Ici à Singapour; Dans cette nouvelle étude parmi les végétariens, les militants des droits des animaux et ceux qui ne se voient dans aucun des deux groupes, la perception des autres animaux devait être évaluée sur la dimension de l’alphabétisation de la chaleur. Les notes des participants ont ensuite été soumises à une analyse d’échelle multidimensionnelle.

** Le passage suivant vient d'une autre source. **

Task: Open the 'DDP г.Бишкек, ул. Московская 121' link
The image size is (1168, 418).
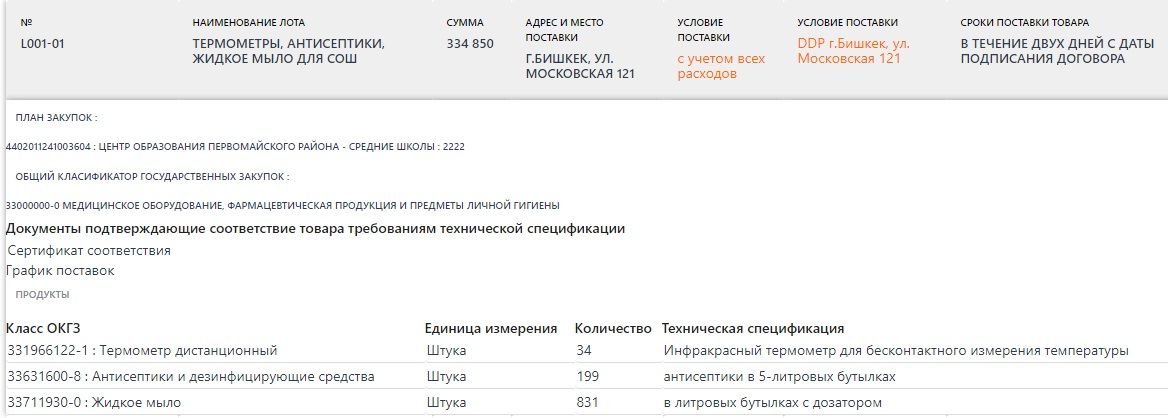Action: (x=853, y=51)
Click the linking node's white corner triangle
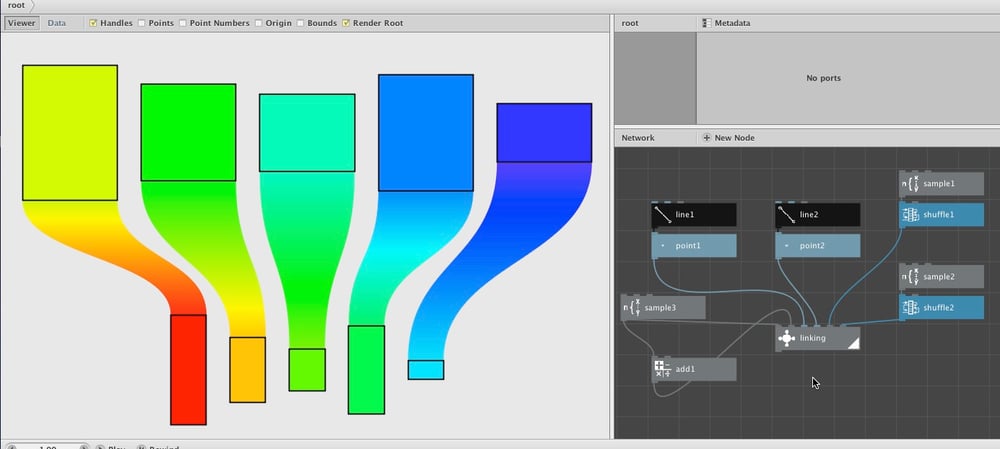The image size is (1000, 449). coord(854,344)

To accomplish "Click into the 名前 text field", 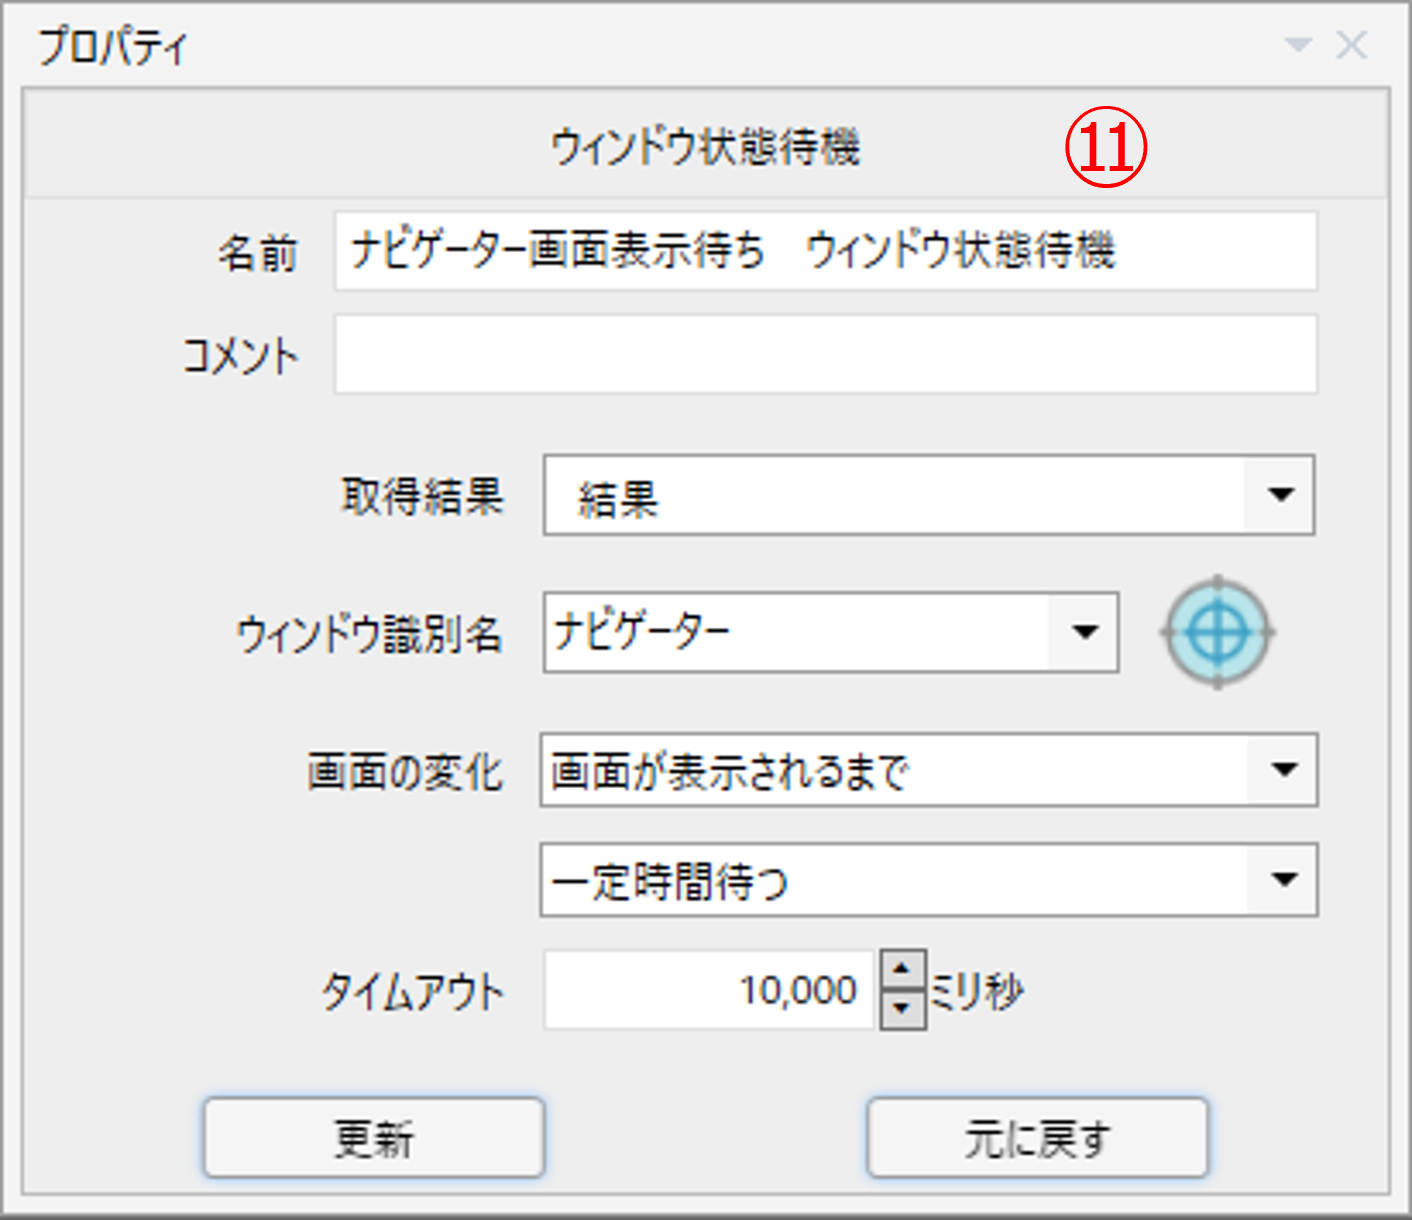I will point(825,251).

Sans surprise, les participants ont évalué chacun de ces 16 animaux de manière significativement différente sur les dimensions de la convivialité et de la compétence. Il semble que les humains aient en fait des perceptions sociales différentes des différentes espèces d’animaux. Ces grappes peuvent être grossièrement divisées en quatre groupes : animaux de compagnie adorables, animaux de compagnie récupérables, animaux négligés et animaux de compagnie non aimés.

IDÉOLOGIE ÉTHIQUE

Je vous suggère de vous arrêter ici un instant et de réfléchir à vos attitudes envers les différents animaux et à quel animal vous placez dans quelle catégorie.

Ce qui était plus intéressant dans l’étude, c’est que l’idéologie éthique des participants était également mesurée dans l’étude et (encore une fois, comme on pouvait s’y attendre) les végétariens et les militants des droits des animaux avaient des croyances plus “absolutistes”. Et ce n’est pas la chose intéressante : lorsque ces différences idéologiques ont été prises en compte dans le processus de mise à l’échelle, l’idéologie éthique n’a eu presque aucun impact sur les perceptions sociales des animaux non humains par les participants. En d’autres termes, comme je l’ai expliqué au début de l’article, peu importe où les gens se positionnent idéologiquement, lorsqu’ils sont exposés à une assez grande variété d’animaux, ils semblent classer ces animaux dans les 4 catégories que je viens de mentionner.

Bien sûr, cette étude était sans faille comme aucune autre étude : les participants à l’étude n’étaient que quelques privilégiés de Singapour, située en Asie du Sud-Est. Par conséquent, les habitudes culturelles uniques partagées par ces personnes peuvent conduire à des résultats d’étude limités et biaisés. Pour cette raison, cette étude intéressante doit être répétée dans plus de pays et avec beaucoup plus de participants sur une vaste zone géographique.

Mais quelque chose me dit que le résultat ne changera pas.